Balthus (Balthasar Klossowski de Rola) (Paris, 1908-Rossinière, Switzerland, 2001), insists on retaining his biographical anonymity, while acknowledging that his style is made up of a combination of different sources and influences: literature (Rainer Maria Rilke, André Gide, Victor Segalen), Renaissance painting (Giotto, Piero della Francesca) and late-impressionism (Georges Seurat, Paul Cézanne and Pierre Bonnard). This exhibition - for which over one hundred works, including oils, drawings, watercolours and lithographs have been collected - allows us to get closer to an artist who historiography depicts as a painter who does not comply with any classification. Balthus' career runs parallel to the movements that marked his time although some overlaps in them can be seen, such as the geometric austerity in the furniture that make up the scenes in his paintings and his preference for an illusionistic space of Renaissance remnants and even Cubism.

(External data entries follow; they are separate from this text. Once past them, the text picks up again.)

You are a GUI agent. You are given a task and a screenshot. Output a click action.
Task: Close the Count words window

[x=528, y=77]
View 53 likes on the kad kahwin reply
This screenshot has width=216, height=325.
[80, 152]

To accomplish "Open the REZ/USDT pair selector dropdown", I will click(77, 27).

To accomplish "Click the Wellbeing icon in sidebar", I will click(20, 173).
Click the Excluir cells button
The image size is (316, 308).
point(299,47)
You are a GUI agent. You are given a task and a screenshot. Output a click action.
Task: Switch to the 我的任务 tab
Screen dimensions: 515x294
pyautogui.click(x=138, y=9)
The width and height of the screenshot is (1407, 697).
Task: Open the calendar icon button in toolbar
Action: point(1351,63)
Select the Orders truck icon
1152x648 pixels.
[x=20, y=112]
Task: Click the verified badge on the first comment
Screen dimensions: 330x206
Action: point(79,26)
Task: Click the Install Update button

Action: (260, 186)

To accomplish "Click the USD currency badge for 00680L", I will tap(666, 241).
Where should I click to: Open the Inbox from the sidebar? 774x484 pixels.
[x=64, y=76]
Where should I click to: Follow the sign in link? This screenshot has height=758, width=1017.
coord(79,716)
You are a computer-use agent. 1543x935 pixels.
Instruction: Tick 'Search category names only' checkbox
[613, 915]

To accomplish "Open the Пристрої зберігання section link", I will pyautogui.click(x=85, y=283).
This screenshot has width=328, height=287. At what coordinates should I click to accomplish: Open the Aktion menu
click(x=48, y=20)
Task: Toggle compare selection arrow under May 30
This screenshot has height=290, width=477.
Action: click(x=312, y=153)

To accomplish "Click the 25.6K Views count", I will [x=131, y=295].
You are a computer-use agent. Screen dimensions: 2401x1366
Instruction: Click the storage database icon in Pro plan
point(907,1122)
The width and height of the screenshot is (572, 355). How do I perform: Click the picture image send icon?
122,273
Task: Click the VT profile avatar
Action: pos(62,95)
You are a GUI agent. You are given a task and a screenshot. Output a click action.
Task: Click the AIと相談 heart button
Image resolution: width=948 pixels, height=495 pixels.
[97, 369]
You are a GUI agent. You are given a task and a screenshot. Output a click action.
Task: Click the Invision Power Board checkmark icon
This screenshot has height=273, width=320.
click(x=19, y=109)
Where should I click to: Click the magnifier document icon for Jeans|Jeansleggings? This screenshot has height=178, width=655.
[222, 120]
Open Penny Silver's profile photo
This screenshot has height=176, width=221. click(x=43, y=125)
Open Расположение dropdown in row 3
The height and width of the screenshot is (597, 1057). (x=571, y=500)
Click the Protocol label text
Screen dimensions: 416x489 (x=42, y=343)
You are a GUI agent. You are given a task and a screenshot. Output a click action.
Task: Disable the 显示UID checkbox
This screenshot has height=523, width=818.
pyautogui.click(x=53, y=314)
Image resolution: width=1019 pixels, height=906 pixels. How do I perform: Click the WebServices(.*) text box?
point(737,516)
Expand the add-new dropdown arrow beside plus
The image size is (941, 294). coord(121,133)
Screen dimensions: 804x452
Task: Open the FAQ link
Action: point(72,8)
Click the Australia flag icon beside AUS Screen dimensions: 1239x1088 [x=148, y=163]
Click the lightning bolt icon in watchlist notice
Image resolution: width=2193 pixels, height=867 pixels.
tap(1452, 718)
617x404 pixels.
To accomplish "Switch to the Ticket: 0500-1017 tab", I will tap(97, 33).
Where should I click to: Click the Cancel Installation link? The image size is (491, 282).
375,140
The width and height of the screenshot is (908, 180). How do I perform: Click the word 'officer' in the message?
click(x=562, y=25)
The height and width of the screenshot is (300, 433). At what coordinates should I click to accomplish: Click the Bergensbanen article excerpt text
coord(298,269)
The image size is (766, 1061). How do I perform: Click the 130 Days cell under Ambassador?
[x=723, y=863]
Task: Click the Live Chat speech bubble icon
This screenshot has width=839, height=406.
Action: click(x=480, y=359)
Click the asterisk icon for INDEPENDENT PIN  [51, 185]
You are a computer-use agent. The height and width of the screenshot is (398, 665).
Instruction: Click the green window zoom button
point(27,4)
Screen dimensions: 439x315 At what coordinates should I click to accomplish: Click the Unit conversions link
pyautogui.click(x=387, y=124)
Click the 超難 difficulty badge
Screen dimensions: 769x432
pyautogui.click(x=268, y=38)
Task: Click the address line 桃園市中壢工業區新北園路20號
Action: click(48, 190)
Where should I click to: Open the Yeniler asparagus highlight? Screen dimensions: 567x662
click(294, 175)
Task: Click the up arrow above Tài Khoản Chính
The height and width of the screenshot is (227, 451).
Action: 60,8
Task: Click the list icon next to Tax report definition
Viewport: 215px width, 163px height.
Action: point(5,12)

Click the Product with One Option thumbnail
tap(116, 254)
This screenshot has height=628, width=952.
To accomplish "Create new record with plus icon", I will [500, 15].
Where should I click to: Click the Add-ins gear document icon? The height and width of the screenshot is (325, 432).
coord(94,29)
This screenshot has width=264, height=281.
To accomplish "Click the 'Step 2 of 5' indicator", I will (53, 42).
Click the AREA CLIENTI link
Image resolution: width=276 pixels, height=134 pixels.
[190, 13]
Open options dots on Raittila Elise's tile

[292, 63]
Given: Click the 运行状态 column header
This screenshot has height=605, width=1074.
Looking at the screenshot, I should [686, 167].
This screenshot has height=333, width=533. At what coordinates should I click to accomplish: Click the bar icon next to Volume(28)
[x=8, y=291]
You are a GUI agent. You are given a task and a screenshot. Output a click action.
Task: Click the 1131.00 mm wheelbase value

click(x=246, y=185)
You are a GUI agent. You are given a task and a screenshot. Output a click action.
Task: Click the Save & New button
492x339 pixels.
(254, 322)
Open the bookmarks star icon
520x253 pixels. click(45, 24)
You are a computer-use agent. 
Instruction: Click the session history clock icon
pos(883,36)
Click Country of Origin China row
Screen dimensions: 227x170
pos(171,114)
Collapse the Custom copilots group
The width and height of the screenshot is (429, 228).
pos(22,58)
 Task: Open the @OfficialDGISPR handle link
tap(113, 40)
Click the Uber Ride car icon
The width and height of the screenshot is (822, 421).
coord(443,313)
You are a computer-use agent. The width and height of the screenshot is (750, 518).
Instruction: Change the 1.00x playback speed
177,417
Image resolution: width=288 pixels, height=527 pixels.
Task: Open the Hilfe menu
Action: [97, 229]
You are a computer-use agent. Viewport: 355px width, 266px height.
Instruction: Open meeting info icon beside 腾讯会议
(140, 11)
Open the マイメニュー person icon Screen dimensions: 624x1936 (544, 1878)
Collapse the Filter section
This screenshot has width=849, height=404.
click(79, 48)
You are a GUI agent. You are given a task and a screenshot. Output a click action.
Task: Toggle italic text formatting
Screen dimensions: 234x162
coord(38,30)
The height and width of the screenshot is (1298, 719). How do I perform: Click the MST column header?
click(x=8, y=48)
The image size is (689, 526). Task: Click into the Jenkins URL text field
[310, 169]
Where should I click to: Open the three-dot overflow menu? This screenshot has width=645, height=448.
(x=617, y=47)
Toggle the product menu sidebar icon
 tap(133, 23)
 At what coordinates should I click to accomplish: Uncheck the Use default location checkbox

Self-taught, Balthus is a figurative painter and a unique landscape artist who combines lessons from Trecento with a geometric essential and in-depth cezanesque views present in works such as Paysage à Chassy (1954) or Grand Paysage à l'arbre (1960). During his career different periods are not obvious, but there are timid evolutions in the reiteration of the main themes, which translate into greater proximity or involvement with the subject being painted. In this way, this proximity to the subject is evident in his nude paintings, such as Nu au chat (1949), in the scenes of youth indoors, like in Portrait d'une jeune femme en jupe d'amazone (1932-1981) and Jeune fille lisant (1957), as well as in the scenes of grooming, leisure or reading, seen in Le salon (1942) and Les Trois Soeurs (1960-1965).
You can also see the attachment to this chosen theme in his still lifes and portraits, as manifested in Joan Miró et sa fille Dolores (1937-1938) and in Portrait de la Baronne Alain de Rothschild (1958). However, his ability to give the compositions an atmosphere of mystery whose tension suggests an unimaginable tragedy is taking place, is characteristic and invariable.
Balthus roots himself in the painting tradition of the Italian and French as his desire is to paint, not create fashion. For this he uses an oil technique that tries to give the appearance of a fresco painting, as evidenced by Fille à sa toilette. Grand un vert (1952-1953). According to Cristina Carrillo de Albornoz, curator of the exhibition together with Jean Leymarie, "he unconsciously focuses his work as a revolution not only against surrealism but against all forms of academic formalism." The metaphoric and symbolic scenarios of his paintings come from real life: their ancient and aristocratic villas, Italy and Japan as a source of models (his second wife Setsuko, his neighbours’ daughters), furniture and ornaments, such as a Sardinian carpet as how it is revealed in pieces like La chambre turque (1963-1966) and Nu à la guitare (1983-1986). Transferred to canvas, Balthus gives to all of these reasons and characters a patina that condenses his particular symbolic interpretation on childhood, life, the softness of sleep and detention of time.